Depuis février 2022, le football international a été profondément marqué par une série de décisions prises dans un climat politique exceptionnel. Les équipes russes, nationales comme professionnelles, ont été écartées des compétitions organisées par la FIFA et l’UEFA, tandis que plusieurs événements sportifs prévus en Russie ont été annulés. À l’époque, ces mesures ont été présentées comme évidentes et nécessaires.
Avec le recul, certaines voix commencent toutefois à reconnaître que ces choix n’ont pas produit les effets attendus. Le 2 février, dans un entretien accordé à Sky News, le président de la FIFA, Gianni Infantino, a tenu un discours sensiblement différent de celui qui prévalait au début du conflit. Sans nier le contexte dans lequel les sanctions ont été décidées, il en a souligné les limites et les conséquences.

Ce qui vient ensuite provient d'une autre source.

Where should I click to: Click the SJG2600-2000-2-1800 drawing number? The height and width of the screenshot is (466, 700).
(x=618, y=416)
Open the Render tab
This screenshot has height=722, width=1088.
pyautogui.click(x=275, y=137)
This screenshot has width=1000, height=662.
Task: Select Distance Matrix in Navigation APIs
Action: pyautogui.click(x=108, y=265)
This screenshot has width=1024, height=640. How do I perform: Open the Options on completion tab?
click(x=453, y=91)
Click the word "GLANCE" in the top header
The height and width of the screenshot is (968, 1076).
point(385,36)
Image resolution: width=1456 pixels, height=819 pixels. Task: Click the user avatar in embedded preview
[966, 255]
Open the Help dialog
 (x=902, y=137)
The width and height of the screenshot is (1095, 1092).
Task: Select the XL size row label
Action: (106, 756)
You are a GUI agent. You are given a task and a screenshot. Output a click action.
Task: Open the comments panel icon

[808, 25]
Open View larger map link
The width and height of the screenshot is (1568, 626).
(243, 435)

Gianni Infantino a notamment estimé que cette exclusion n’avait rien accompli et qu’elle n’avait fait qu’engendrer davantage de frustration et de ressentiment. Dans cette optique, le président de la FIFA a jugé qu’il serait préférable d’explorer des solutions plus équilibrées. Ainsi, il a évoqué la possibilité de permettre aux jeunes footballeurs et footballeuses russes de participer à des compétitions dans des pays européens.
Toutefois, aucune réintégration immédiate des clubs ou de la sélection russe n’est envisagée à ce stade, aucun dispositif concret n’ayant été arrêté à ce jour.